> _Instructions to follow_:
Extract each line in the data below that contains the string "three". Case counts.

◆ ◆ ◆ ◆

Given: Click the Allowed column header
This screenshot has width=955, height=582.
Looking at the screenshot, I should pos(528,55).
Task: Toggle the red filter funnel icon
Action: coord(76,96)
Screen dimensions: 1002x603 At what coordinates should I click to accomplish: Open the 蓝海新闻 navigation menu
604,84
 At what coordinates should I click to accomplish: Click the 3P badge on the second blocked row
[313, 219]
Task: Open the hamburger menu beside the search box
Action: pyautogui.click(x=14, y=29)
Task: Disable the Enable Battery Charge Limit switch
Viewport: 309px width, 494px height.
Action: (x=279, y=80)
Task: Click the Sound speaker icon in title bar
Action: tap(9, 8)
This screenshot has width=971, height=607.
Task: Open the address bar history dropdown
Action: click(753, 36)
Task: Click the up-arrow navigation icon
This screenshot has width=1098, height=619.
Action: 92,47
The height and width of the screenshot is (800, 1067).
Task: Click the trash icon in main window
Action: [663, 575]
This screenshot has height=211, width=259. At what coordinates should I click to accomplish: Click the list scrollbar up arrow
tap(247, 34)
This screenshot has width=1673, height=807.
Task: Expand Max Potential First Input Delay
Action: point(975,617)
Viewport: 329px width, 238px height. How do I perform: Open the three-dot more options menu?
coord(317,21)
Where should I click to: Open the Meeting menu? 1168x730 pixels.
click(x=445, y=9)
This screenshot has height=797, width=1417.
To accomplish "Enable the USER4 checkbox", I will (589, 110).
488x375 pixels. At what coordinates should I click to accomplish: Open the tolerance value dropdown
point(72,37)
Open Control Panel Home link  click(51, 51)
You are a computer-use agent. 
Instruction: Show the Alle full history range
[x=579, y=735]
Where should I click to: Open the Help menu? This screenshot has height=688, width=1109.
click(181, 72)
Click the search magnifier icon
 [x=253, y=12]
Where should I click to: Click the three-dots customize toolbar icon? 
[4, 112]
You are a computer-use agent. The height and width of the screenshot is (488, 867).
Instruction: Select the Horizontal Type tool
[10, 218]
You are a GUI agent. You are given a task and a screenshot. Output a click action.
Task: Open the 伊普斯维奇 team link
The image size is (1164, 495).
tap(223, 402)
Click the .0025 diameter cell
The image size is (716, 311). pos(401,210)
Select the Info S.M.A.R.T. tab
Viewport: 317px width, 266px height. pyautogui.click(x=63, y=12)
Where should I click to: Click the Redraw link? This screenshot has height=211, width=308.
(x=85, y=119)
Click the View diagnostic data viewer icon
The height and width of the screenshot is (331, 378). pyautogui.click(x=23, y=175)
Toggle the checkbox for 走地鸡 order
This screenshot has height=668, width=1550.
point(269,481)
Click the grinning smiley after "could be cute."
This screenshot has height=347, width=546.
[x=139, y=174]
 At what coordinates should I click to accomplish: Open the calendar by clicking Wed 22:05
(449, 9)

◆ ◆ ◆ ◆

> _The output_:
Viewport: 329px width, 238px height. How do I perform: Open the three-dot more options menu?
Where should I click to: Click the three-dots customize toolbar icon? 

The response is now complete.